I read an article this morning by Dr. Carl Trueman which stirred up a good many memories. He wrote of the blessing that came to him as a young Christian through the writings of Packer and Lloyd-Jones. I too was converted as a young man from a completely pagan background. God began to surround me with good, godly and stable older men. Many of these men are still living and still a part of my life. Their stabilty and maturity challenged me and changed me. Though I still enjoy a good laugh, I have not made my Chrisitian life about ‘fun’ nor have I sought to shape my public ministry around my native personality. If I had been left to my devices and my own inclinations I would have preached often with a clown’s nose upon my face. I would have gravitated toward the silly and the sensational. I am thankful for the influence through the years of mentors who labored and preached in the full confidence and joy of redemptive realities but also in the fear of God. I am thankful for the stablity of a confessional heritage. I am thankful to have the Reformers and the Purtians and their true heirs under my feet as I strive to minister faithfully in my generation.
Trueman puts it this way in his article:
Looking back, I now realize how much of my thinking on everything was decisively and permanently shaped by these early influences. There are things in one’s youth that one remembers and which later seem something like Houseman’s blue remembered hills: the happy highways where I went but cannot come again. Not in this case: all the theology I have is basically an elaboration of what I learned from reading these two giants; my cares and concerns, my core understanding of the gospel, is what I received from them. The authoritative revelation of God in the scriptures; the fall, the incarnation, above all the cross and resurrection and the hope of the life to come. These are still foundational to my understanding of the gospel and I hope they are still my priorities.

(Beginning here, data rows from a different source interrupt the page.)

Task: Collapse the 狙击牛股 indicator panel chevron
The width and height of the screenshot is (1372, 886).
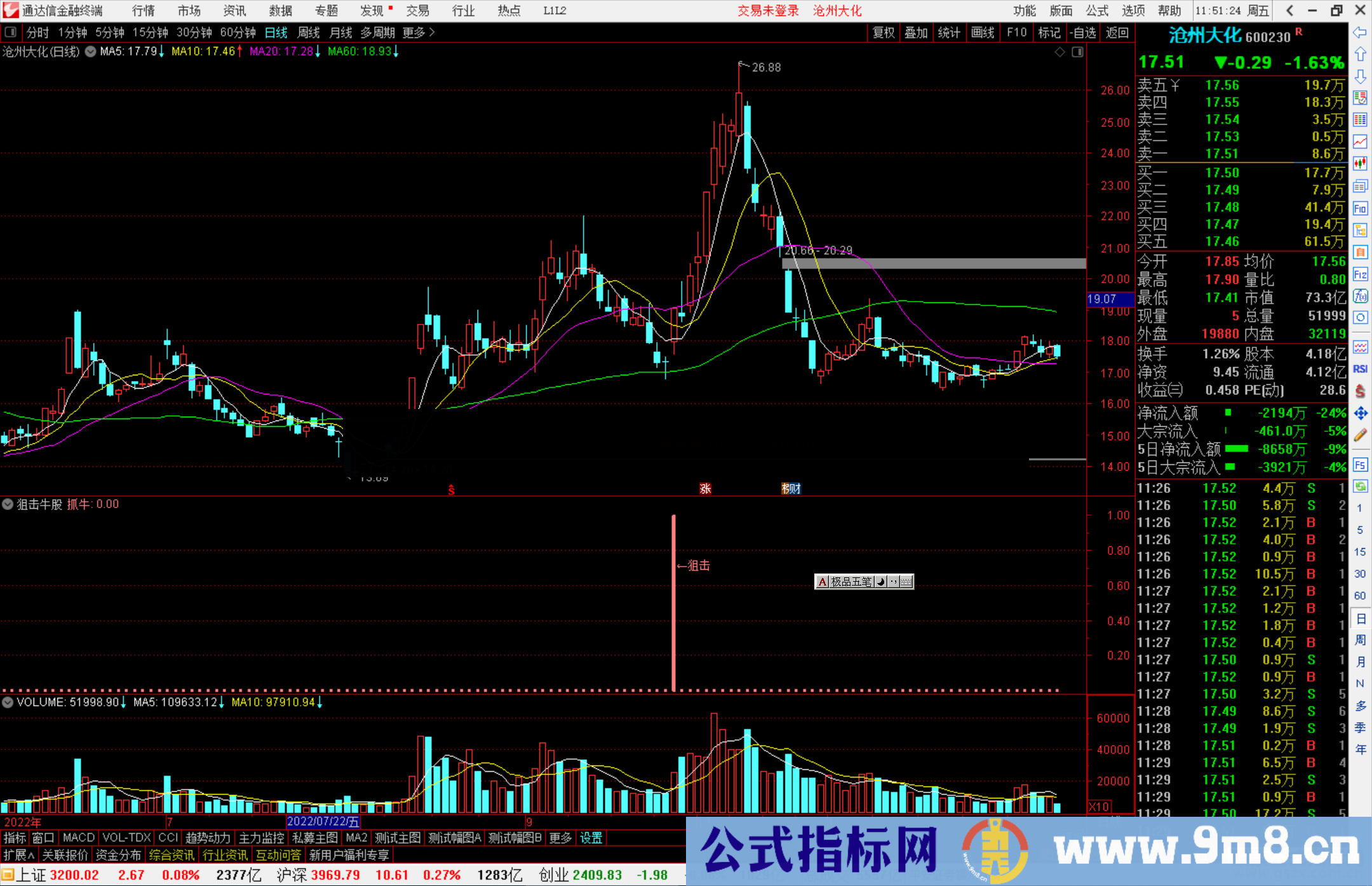Action: 8,504
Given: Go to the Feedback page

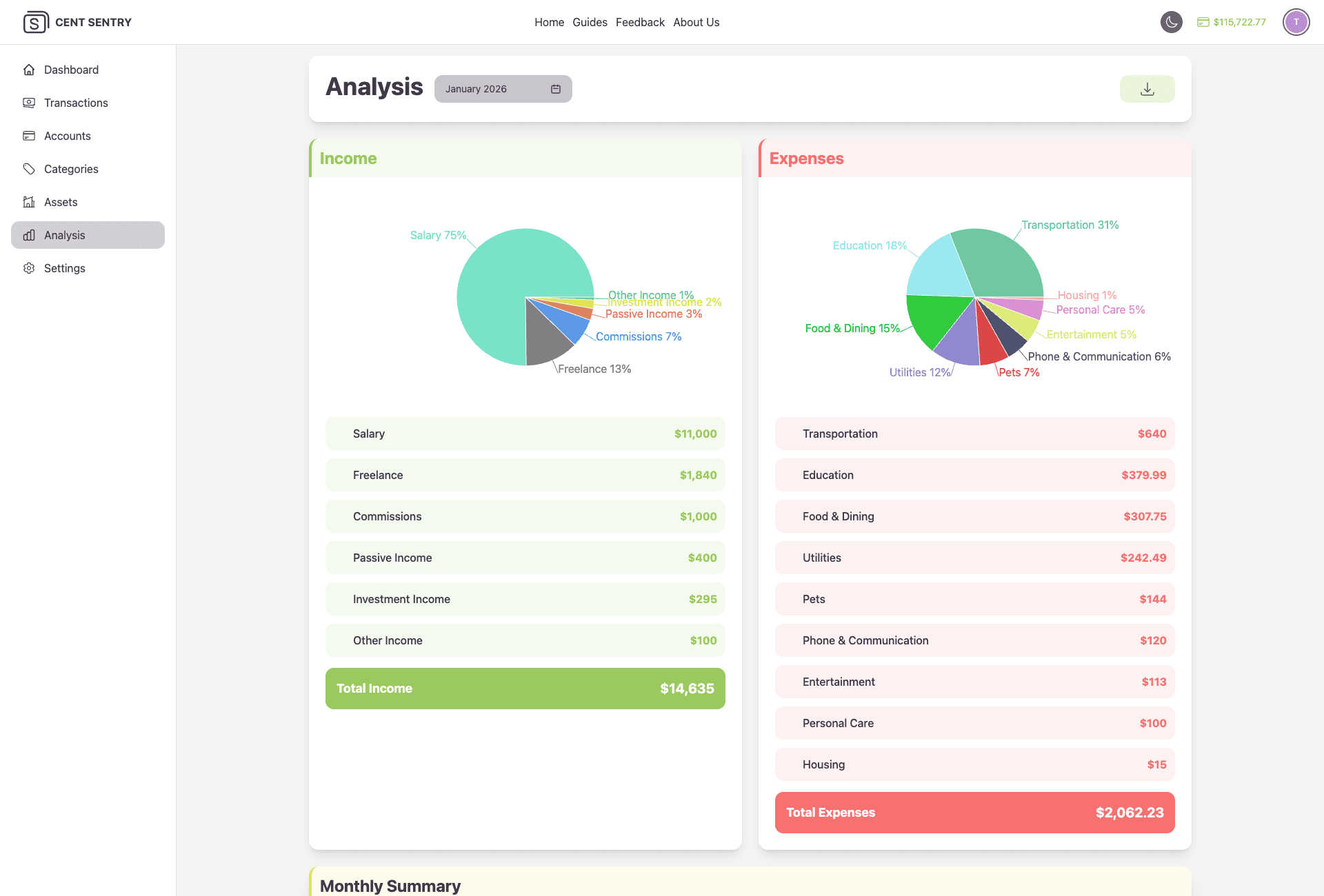Looking at the screenshot, I should 640,22.
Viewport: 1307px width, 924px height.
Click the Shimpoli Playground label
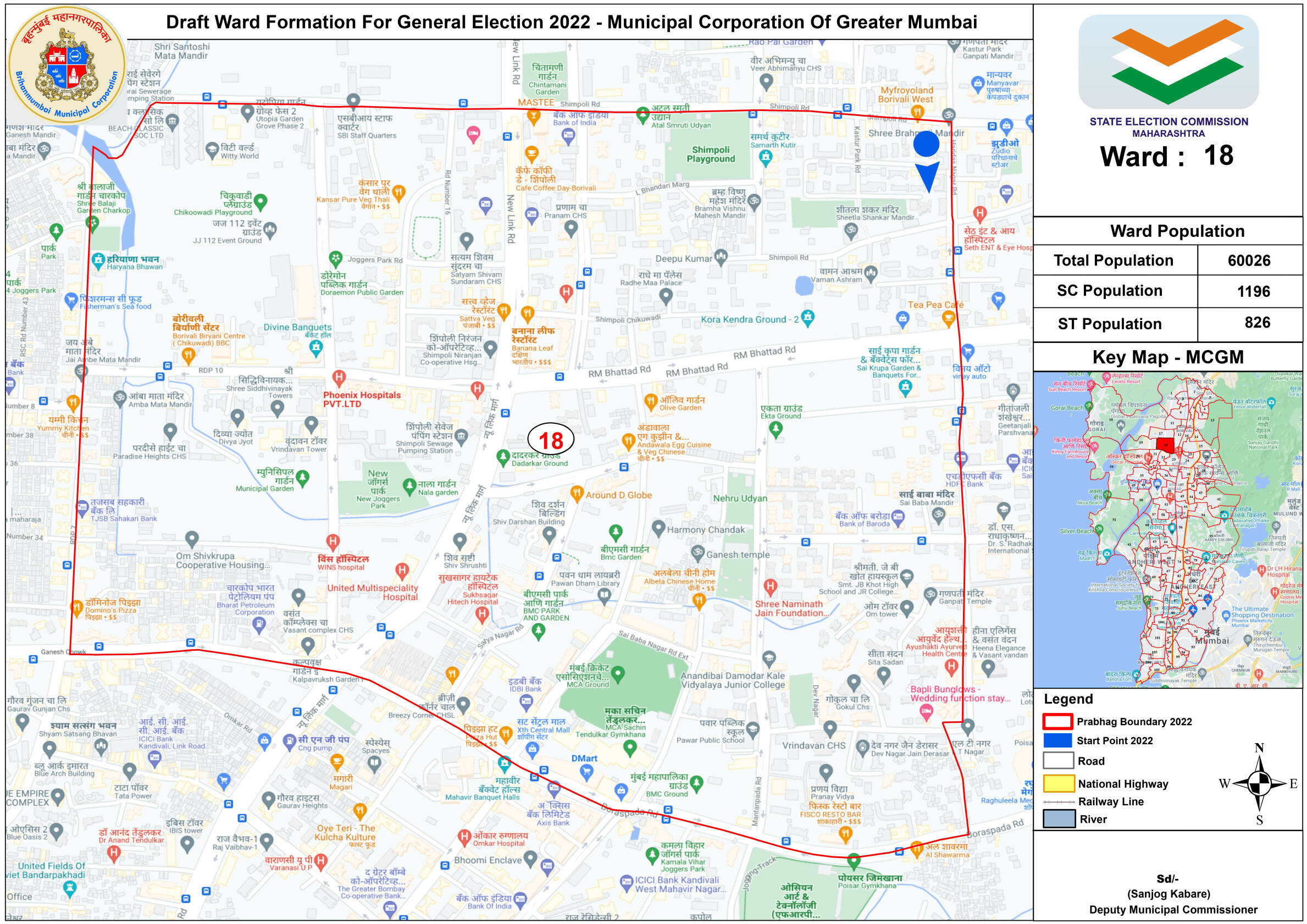coord(711,154)
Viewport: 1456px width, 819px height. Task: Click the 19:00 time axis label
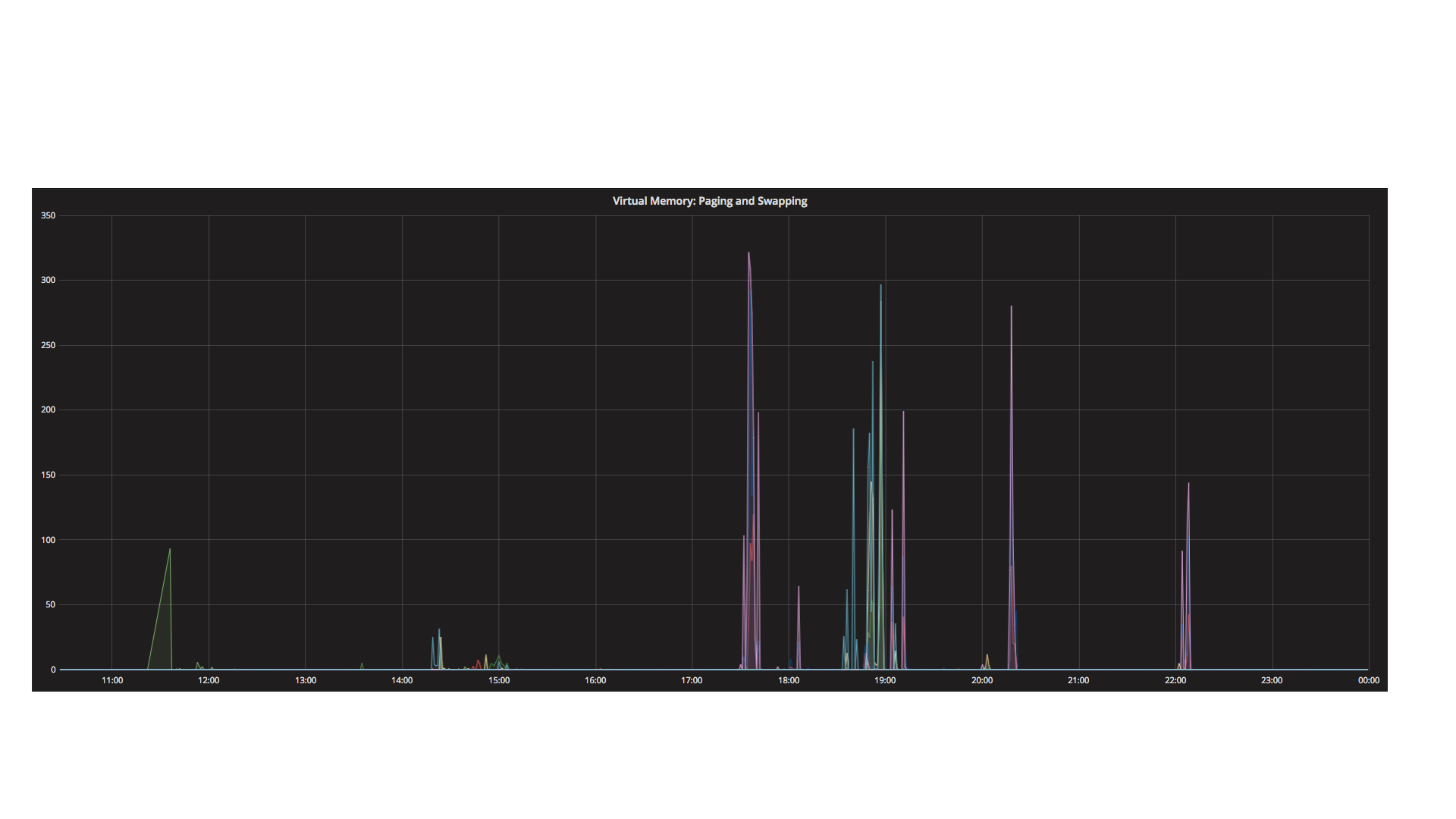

Someone asked me recently why I seem so alienated from what appears to be the cutting edge in American conservative evangelicalism.Frankly, I have stopped regarding myself as an evangelical over here, in a way that I do back home. Why? Well, at a time when Christian leaders in the USA are apparently writing explicit sex books, when there are confused signals on the Trinity, when art and cultural transformation and social justice are increasingly the talking points and the kind of themes and priorities I learned from Drs. Packer and Lloyd-Jones are at best assumed, at worst eclipsed by such things – frankly, it is very hard not to feel alienated, and an alien, in such circumstances.